The biggest blow is the tragic death of so many people. Some died of heart attacks while standing in long queues, some BLOs committed suicide due to heavy workload and mental stress. Others took their lives out of despair for not being able to collect the right papers. In the state's ledgers, they might be mere 'side effects of the process'! But each had a family, dreams, and a life. The state did not ask for their work or their papers; it asked for their lives. The responsibility for these deaths lies with those who have made paper more valuable than life.
THE DRAMA OF ACCOUNTABILITY
After the failure and tragic results of this massive undertaking, has anyone taken responsibility? Has the ECI admitted the mistake and apologised? No. Sometimes the excuse of infiltrators, sometimes the complexity of old laws, and sometimes the blame is shifted to the failure of the local administration. In reality, the entire process has been designed so that the ultimate responsibility never falls on the top policy makers. This is a cruel administrative travesty. This aggressive process makes it clear that for the government, political objectives and vote-bank arithmetic are more important than human life.
This whole process has taught us that if the state desires, any ordinary citizen can be instantly made an 'outsider' and that citizenship is not a birth right, but merely a 'temporary privilege granted by the state'. So many deaths, the harassment of millions, and waste of thousands of crores of rupees — this is not just an administrative error, but a 'state crime', a severe attack on the country's democratic structure and the fundamental rights of its people.
THE FIGHT TO PROTECT RIGHTS
However, the fight cannot pause here.

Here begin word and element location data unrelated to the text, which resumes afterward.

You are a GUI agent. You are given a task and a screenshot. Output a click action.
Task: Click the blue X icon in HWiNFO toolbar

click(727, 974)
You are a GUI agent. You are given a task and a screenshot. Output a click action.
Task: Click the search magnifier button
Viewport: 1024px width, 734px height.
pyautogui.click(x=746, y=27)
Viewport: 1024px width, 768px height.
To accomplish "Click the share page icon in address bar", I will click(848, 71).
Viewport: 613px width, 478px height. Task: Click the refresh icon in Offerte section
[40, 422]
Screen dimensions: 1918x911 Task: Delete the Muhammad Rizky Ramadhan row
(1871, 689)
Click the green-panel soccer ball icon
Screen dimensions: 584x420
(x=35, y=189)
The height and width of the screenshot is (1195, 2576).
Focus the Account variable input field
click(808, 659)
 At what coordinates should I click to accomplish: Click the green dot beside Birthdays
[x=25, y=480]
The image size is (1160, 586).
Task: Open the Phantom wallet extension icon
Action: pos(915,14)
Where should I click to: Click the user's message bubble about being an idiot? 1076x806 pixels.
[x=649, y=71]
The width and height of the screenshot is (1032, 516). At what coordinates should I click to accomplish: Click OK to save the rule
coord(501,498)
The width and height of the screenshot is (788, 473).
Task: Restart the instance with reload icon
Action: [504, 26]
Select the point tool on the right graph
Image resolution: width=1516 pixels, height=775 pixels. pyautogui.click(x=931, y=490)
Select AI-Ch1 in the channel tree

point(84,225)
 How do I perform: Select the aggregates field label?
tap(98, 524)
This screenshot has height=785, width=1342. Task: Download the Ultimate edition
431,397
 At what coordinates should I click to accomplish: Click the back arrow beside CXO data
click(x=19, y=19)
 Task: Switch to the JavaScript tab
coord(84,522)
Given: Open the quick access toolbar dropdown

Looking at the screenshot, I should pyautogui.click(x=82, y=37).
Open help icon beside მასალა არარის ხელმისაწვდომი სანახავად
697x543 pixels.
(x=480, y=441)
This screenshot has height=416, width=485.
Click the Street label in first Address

We must be focused on standing resolutely with the masses — especially the poor, the elderly, and the illiterate —who are frantically searching for documents and crushed by bureaucratic pressure. This must include widespread community education. We must actively organise camps to make citizens aware of the necessary documents, their legal rights, and the step-by-step process of filing claims and objections, thereby neutralising the state's malicious strategy of spreading fear and confusion.
HUMANITY CRUSHED BY NUMBERS
The number of bogus/false voters is on an average is 60–70 per booth, and this constitute the fundamental basis of Trinamool's victories, as Trinamool casts fraudulent votes in their names. Our unwavering objective is to aggressively challenge the flawed list the moment it drops on December 16th. We must mobilise immediately to meticulously identify and ensure the exclusion of every fake voter — the deceased, bogus, shifted, and duplicates. Simultaneously, our absolute mandate is to guarantee that not a single genuine, eligible citizen is expunged in this conspiracy of darkness. We must document every instance of official malpractice and bureaucratic negligence, building a case to hold system administrators accountable for the havoc they have wreaked.
This is not merely a paperwork war; this is a decisive battle for human rights, dignity, and the defence of democracy. This effort is essential to restore faith in the electoral process, proving that people's power is supreme. This is the real fight, and we must wage it both on the ground and in the public discourse.